Debates today over Ukraine and Gaza are painted in highly emotive binary terms of good versus evil, in which events are judged immediately, without taking into consideration the context that gave rise to the event. This religious streak has created such a feeling of righteousness that anyone who gives an alternative interpretation is considered an enemy of good or a supporter of the devil.
Israel is so determined to go its own path that former Prime Minister Ehud Barak admitted in an interview with the magazine Foreign Policy, “We know that within a week or two we will probably lose the support of public opinion in many parts of the free world, and within another two or three weeks we might lose the support of many of the governments in the free world. I think that America will still be with us, but it will be more and more complicated for them to stay behind us.”
The real geopolitical question is whether the US is willing to lose the opinion and support of the free world, perhaps the Rest, in its staunch support of Israel. It is one thing to have might and power, and another to lose moral leadership.
How did the West lose its way? Professor Michael Brenner, a historian of Jewish culture, has argued in a recent YouTube interview on Europe, the Jews and the Muslim World that the West is going through a psycho-pathological period of mass hysteria, in which those who disagree with the extreme right or left views are excommunicated. These non-West views are to be rejected, and since they are evil or wrong, they are no longer seen as equals. Thus, Emmott saw correctly that “without the openness, the West cannot thrive, but without equality, the West cannot last.”
Going back to more recent history, in his influential 1944 book, “The Great Transformation” (of 19th century Europe), Austrian philosopher Karl Polanyi (1886-1994) argued that market liberalism, very closely associated with the Judaic-Christian belief in the power of open free markets, would eventually transform back towards the need for social protection and justice. Democracy and capitalism are not on the same side if there is gross injustice and inequality.

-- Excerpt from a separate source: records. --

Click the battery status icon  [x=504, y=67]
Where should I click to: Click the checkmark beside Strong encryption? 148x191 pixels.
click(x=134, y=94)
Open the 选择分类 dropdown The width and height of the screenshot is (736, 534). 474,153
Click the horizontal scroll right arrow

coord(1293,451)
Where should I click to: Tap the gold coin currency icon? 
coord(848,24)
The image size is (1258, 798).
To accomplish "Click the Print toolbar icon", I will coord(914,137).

In his book, posthumously published in English only in 2014, “Towards a New West,” Polanyi reflected presciently that “the West is held responsible for the industrial, scientific, and economic road on which our world has embarked. We are in the dock.”
“Western universalism -- this is the Jewish-Christian inheritance -- was the claim to a way of life of universal validity. This received a massive topic content when the West became a bearer of an industrial civilization which, whether capitalist or not, soon comprised almost half of the planet. We were somehow thinking about and for the rest. It was not a conversation, rather a spirited monologue. Since no answer came, we carried on in our train of thought -- unsustained, but also uncontradicted. No one was overruled, bossed around, or made to listen. It was just that we were without a partner.”
Events in Gaza and Ukraine have put the West on the dock. The Rest is now thinking for themselves because the West is longer thinking for everyone. Once the moral standing is no longer in place, then the West is no better than any other barbarians at the gate. At best, just another barbarian claiming to be civilized; at worst, a West that seeks only to hold onto to its golden past of colonialism and mental superiority.
Andrew Sheng
Andrew Sheng is a former central banker who writes on global issues from an Asian perspective. The views expressed here are his own. -- Ed.